* _Provided passage_
★ ★ ★ ★

'Light over darkness': Arlington Heights celebration ushers in Hanukkah
As darkness crept in over North School Park in Arlington Heights, a group gathered around a menorah chanted the Hanukkah prayers in Hebrew.
Then Rabbi Yaakov Kotlarsky, rabbi and co-director of the Chabad Jewish Center of Arlington Heights, kindled the menorah lights, welcoming the eight-day festival of Hanukkah.
It was the fourth annual public celebration of the festival in Arlington Heights, marking the triumph of a small band of Jews known as the Maccabees over Syrian-Greek oppressors who had prevented them from practicing their faith more than 2,100 years ago. They reclaimed and rededicated the Holy Temple and, when they lit the menorah, oil expected to last one day miraculously lasted for eight.
Kotlarsky told the crowd assembled in the park that Sunday's celebration was a triumph of "light over darkness, freedom over oppression."

★ ★ ★ ★

* _Supplied information_
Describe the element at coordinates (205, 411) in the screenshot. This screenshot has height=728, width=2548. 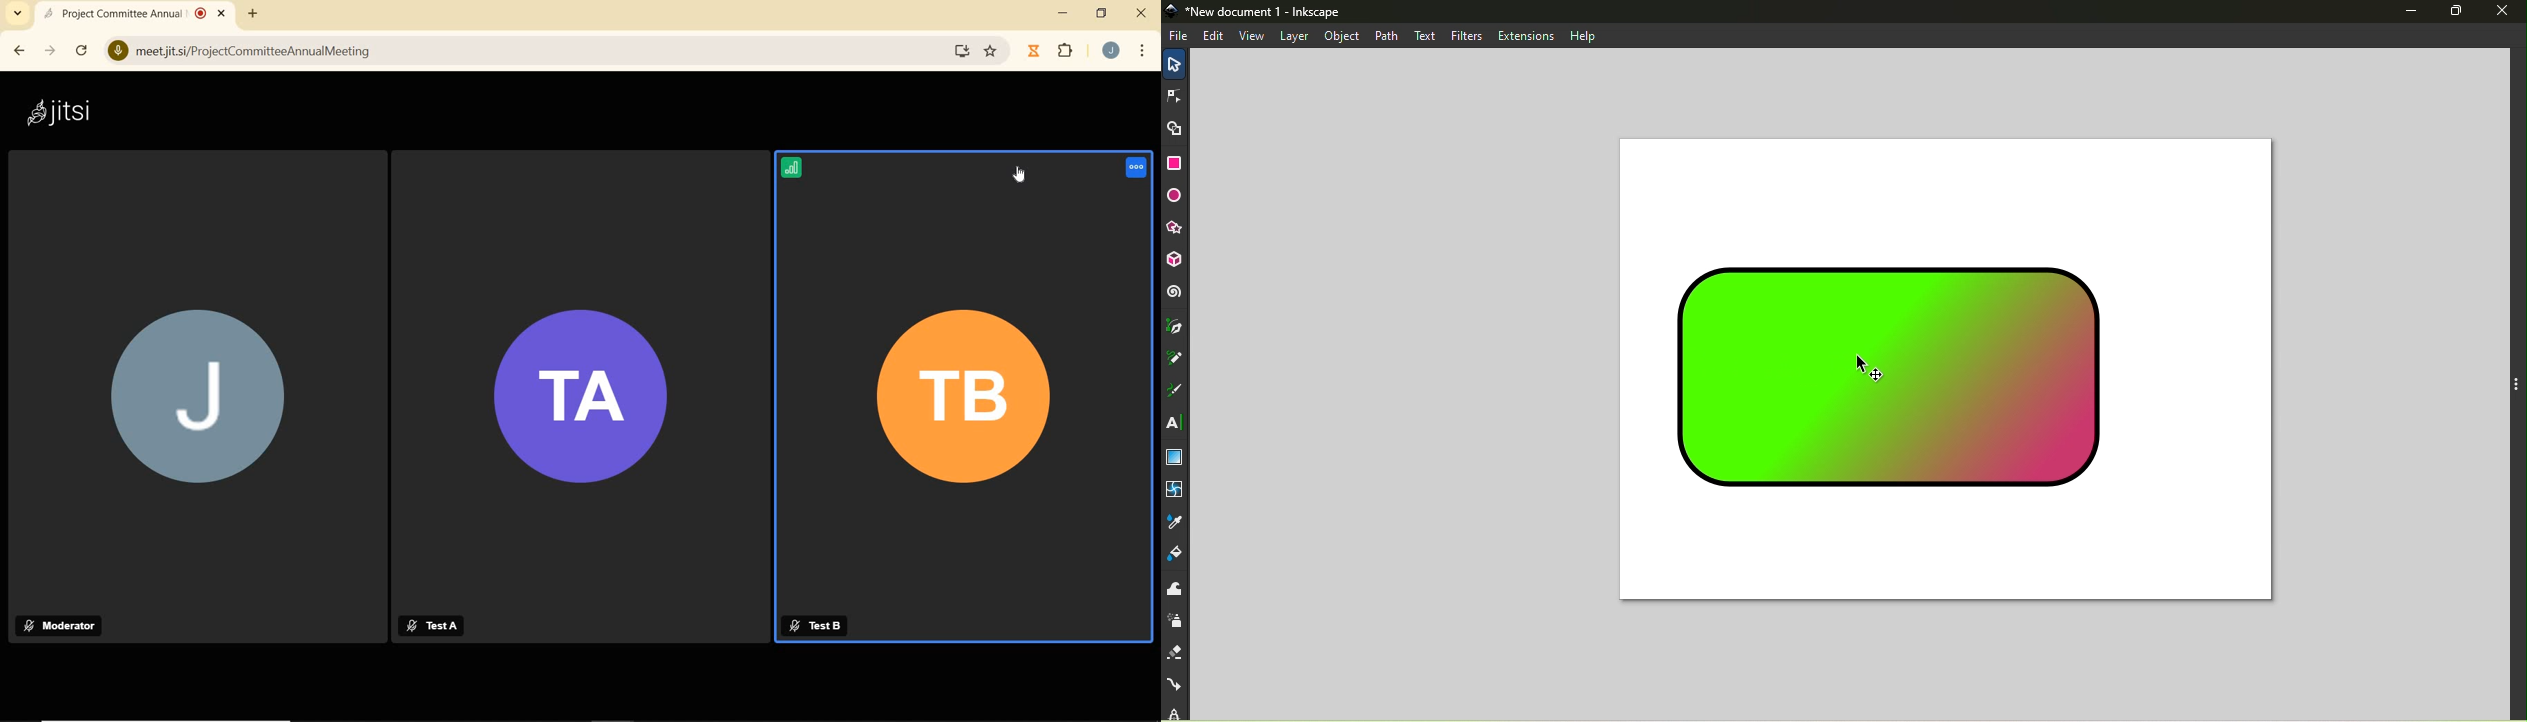
I see `J` at that location.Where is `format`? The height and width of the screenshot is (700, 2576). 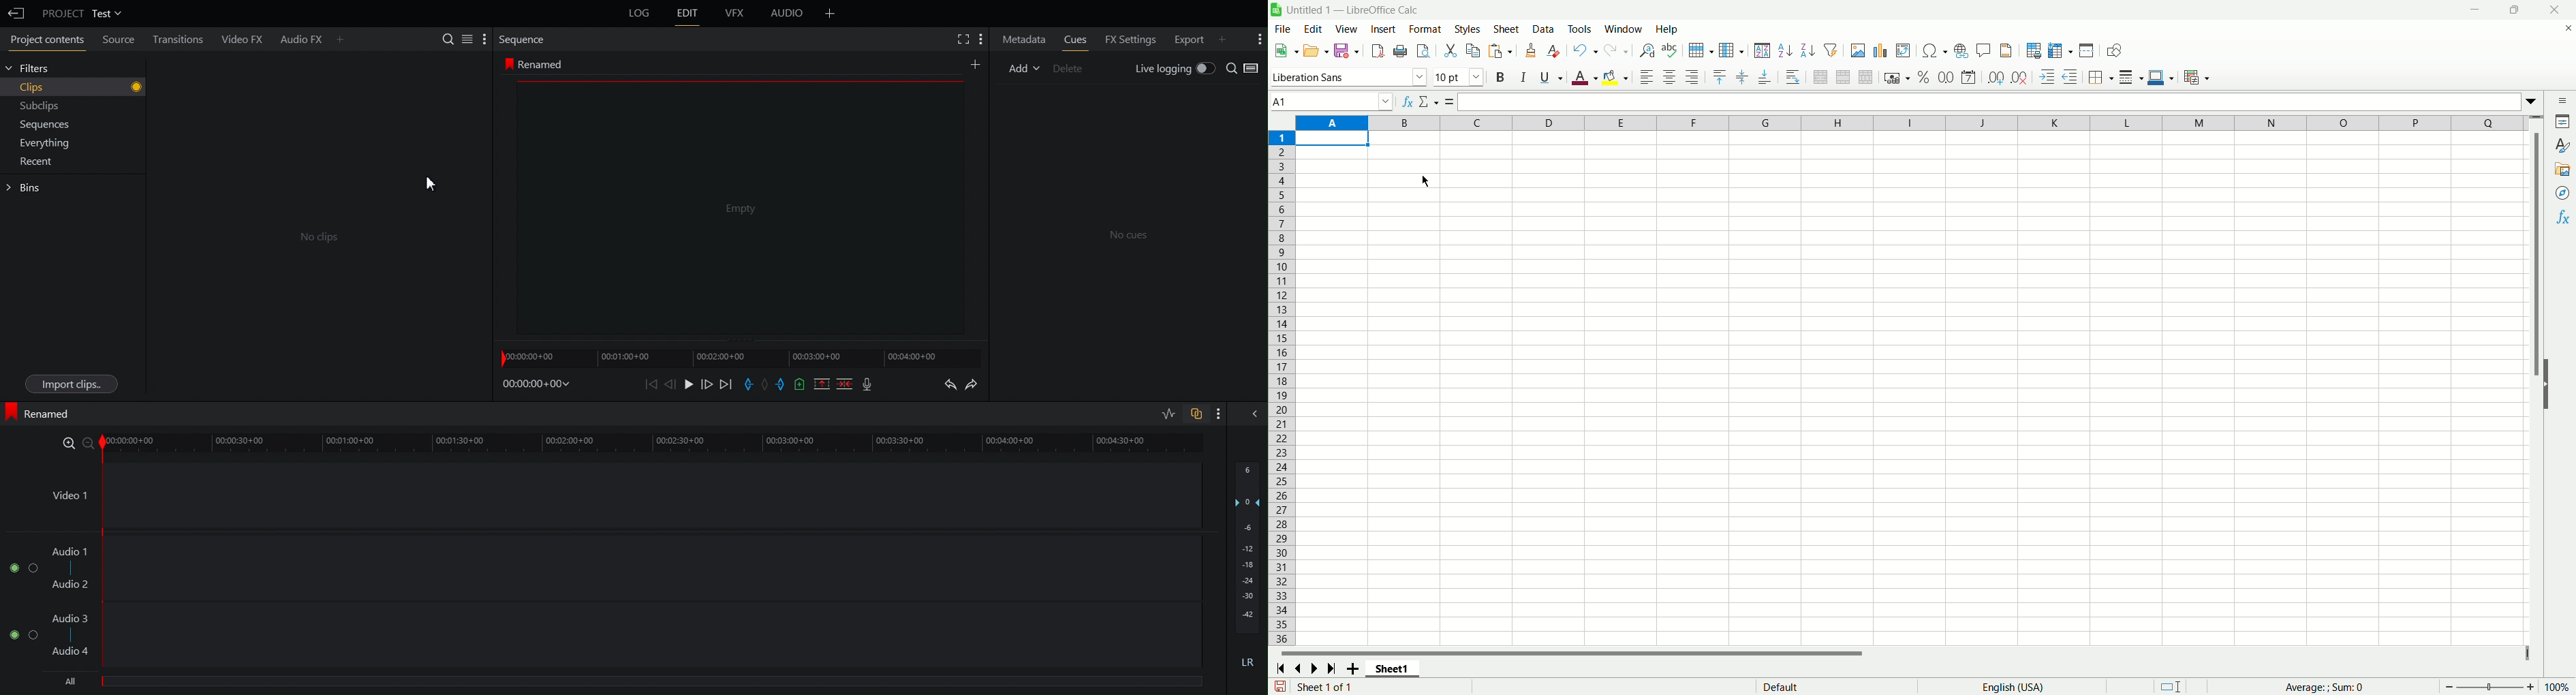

★ ★ ★ ★

* _Short task_
According to the article on the Arlington Heights Hanukkah celebration, which annual public celebration of the festival in Arlington Heights was this? The lines above play no part in what follows.

* _Response to the exercise_
It was the fourth annual public celebration.